Для непоэта все вокруг представляется так или иначе понятным и естественным. Для поэта все предстоит удивительным, невероятным, проблематичным, сюрреалистическим. Кто-то сказал: Кафке снились страшные сны. Увы, самым страшным сном была для Кафки его жизнь. И все, что он написал, было попыткой продвинуться в сторону пробуждения. А разве не сон, по версии Киркегора, изменил жизнь Соломона, перечеркнул намечавшуюся безмятежность судьбы? Сон, греза (то есть внезапный выпад сознания из обыденного состояния предсказуемости, спланированности будущего) вдруг осветили жизненный космос Соломона молнийным светом, преобразив все смыслы. Но ведь и судьба Навуходоносора внезапно переломилась сном, сном божественным, смысла которого самостоятельно постичь он не мог. Через сон даются у Киркегора и Кафки ключи к неким жизненным парадоксам, ведущим к тайнам неба. Нереальность становится ключом и путем к сверхреальному. Оттого-то кафкианский сюрреализм построен на приеме сна. Пробудиться! Вот все желание, весь безнадежный порыв Йозефа К. Сон и открывает, и закрывает. В одном смысле надо пробудиться ко сну, к сновидческим парадоксам, стать вровень с их раскованной мудростью, с их мистическим символизмом и мужеством спонтанности. В другом же смысле надо пробудиться от сна тягучей, липкой, безнадежной невнятицы будней, от серого абсурдного тумана, в котором плывут наши незрячие души.
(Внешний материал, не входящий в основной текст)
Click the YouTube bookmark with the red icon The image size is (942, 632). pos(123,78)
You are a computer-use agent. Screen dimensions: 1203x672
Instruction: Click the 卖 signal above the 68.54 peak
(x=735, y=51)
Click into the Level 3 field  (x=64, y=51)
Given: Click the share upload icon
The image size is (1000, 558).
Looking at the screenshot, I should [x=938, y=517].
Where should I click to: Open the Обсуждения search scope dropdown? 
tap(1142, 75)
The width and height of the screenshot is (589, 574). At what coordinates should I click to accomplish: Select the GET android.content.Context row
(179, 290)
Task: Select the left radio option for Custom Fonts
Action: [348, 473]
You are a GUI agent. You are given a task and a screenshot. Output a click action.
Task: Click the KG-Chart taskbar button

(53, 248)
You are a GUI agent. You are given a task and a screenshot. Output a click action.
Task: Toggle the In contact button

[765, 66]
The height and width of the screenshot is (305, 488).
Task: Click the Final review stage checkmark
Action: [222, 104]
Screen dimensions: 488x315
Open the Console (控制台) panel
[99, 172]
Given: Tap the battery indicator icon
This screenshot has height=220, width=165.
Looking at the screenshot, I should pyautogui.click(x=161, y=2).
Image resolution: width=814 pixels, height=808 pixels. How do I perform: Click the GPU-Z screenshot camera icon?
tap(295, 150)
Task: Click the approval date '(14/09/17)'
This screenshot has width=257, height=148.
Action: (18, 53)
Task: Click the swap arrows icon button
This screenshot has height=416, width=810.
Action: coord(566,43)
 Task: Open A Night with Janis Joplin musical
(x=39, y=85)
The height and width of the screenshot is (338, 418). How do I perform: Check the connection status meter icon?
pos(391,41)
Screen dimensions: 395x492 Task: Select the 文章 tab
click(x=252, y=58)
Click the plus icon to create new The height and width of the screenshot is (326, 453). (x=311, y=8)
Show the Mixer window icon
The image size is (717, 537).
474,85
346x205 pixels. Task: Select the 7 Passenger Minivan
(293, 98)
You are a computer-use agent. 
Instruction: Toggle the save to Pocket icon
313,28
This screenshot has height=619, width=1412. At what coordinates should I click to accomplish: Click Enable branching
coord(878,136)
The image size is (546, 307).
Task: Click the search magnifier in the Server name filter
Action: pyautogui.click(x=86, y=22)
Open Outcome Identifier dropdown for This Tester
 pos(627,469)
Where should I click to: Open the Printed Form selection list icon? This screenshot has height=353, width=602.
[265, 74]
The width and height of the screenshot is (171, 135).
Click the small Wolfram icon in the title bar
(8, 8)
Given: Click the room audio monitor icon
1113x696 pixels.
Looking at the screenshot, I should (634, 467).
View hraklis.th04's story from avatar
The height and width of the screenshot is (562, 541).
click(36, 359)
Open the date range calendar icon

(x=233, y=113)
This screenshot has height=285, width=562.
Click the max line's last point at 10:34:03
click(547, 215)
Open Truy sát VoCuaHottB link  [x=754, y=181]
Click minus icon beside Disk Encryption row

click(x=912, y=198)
Киркегор прожил в физическом смысле комфортабельную жизнь. Почти то же можно сказать о Кафке (если снять обстоятельства их биологического раннего упадка). Однако спасло ли это их от самоедства вопрошаний? Но разве пытались они или хотели спастись от него? Разве не бежали они навстречу этому самоедству и самовопрошанию? Правы ли они были в этом? Кто знает. Одно ясно — никому нет спасения от шторма того отчаяния, которое начинается как тихое-тихое. И если кому-то кажется, что он ускользнул от него в этой жизни, его застигнет штормом в следующей. Рано или поздно каждому предстоит родиться Киркегором или Кафкой. Кто знает, быть может, юмор бытия в том и состоит, что каждому предстоит побывать в шкуре каждого. Как говорил один Поэт о рядовом своем современнике: "Когда-нибудь в иксовом поколении и эта душа, как все, будет поэтом, вооруженным всем небом".
А вся великая поэзия боли — от Данте до Рембо?